■ **Extract**
__________________________________________________
III. Plaintiff’s Probability of Success on the Merits
“[I]n order to establish the requisite probability of prevailing [citation], the plaintiff need only have ‘“stated and substantiated a legally sufficient claim.”’ [Citations.] ‘Put another way, the plaintiff “must demonstrate that the complaint is both legally sufficient and supported by a sufficient prima facie showing of facts to sustain a favorable judgment if the evidence submitted by the plaintiff is credited.”’” (Navellier, supra, 29 Cal.4th at pp. 88-89.)
A. Legally sufficient claim
The complaint in this action alleges one cause of action for breach of contract. It alleges Britz and Kochergen jointly acquired oil and gas mineral interests in Oklahoma, referred to as the Merrick Minerals. In 2007, a dispute arose about their respective ownership interests in the Merrick Minerals, and Kochergen sued Britz. The parties resolved the dispute in their 2009 settlement agreement. The mutual release in the 2009 settlement agreement broadly released all known and unknown claims relating to any oil and gas mineral interests wherever located. Nonetheless, in 2012, Kochergen and his corporation, John A. Kochergen Properties, Inc., sued Britz and others, alleging causes of action to quiet title to mineral rights in Fresno and Kings counties, for specific performance, and for breach of fiduciary duty, among other things. The mineral interests that were the subject of the 2012 complaint arose out of transactions that took place in 1974 and 1986. Kochergen breached the 2009 settlement agreement by filing the 2012 complaint against Britz. As a proximate result of that breach, Britz has incurred attorney fees and costs to defend the 2012 action.
Kochergen does not contend the allegations of the cause of action itself are insufficient to state a cause of action for breach of contract. Rather, he contends the claim was required to be filed either as a compulsory counterclaim in the Oklahoma action or as a compulsory cross-complaint in the 2012 action; because it was not filed in either action, Kochergen contends the claim was forfeited and cannot now be prosecuted. Accordingly, he contends, Britz does not have a legally sufficient claim.
__________________________________________________
■ **Data shown**
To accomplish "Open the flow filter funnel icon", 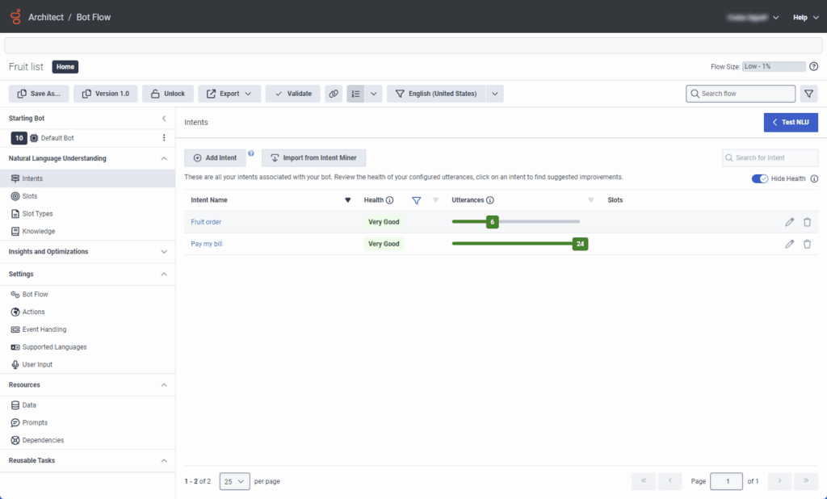I will 808,94.
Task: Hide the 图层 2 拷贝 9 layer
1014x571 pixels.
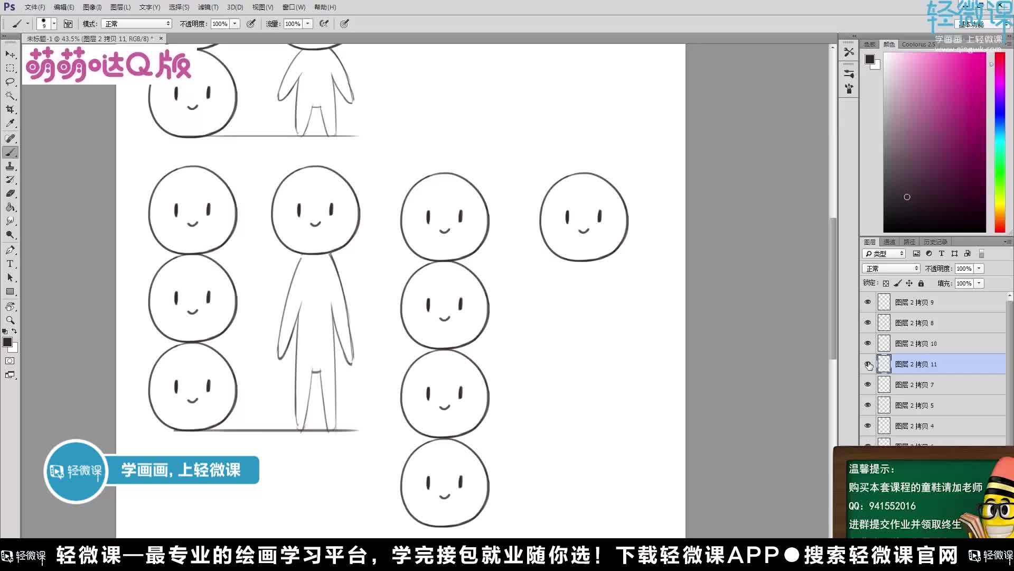Action: (x=868, y=302)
__________________________________________________
■ **Given request 1**
List every year that the excerpt mentions in the paragraph beginning "The complaint in this action alleges".
■ **Given request 2**
According to the excerpt, why does Kochergen argue that Britz lacks a legally sufficient claim?
■ **Given request 3**
Restate the paragraph of the excerpt that begins "The complaint in this action alleges" as a bulleted list that keeps its main facts.

■ **Right answer 1**
- 2007
- 2009
- 2012
- 1974
- 1986

■ **Right answer 2**
Kochergen argues that Britz had to file the claim as a compulsory counterclaim in the Oklahoma action or as a compulsory cross-complaint in the 2012 action. Because Britz filed it in neither action, Kochergen contends that the claim was forfeited and can no longer be prosecuted.

■ **Right answer 3**
- The complaint alleges one cause of action, for breach of contract.
- Britz and Kochergen jointly acquired oil and gas mineral interests in Oklahoma, called the Merrick Minerals.
- In 2007, a dispute over their ownership interests led Kochergen to sue Britz.
- They resolved the dispute in a 2009 settlement agreement. Its mutual release covered all known and unknown claims relating to oil and gas mineral interests wherever located.
- In 2012, Kochergen and John A. Kochergen Properties, Inc. still sued Britz and others. Among other claims, they sought to quiet title to mineral rights in Fresno and Kings counties, specific performance, and relief for breach of fiduciary duty.
- Those mineral interests arose from transactions in 1974 and 1986.
- Filing the 2012 complaint breached the 2009 settlement agreement.
- As a proximate result, Britz has incurred attorney fees and costs to defend the 2012 action.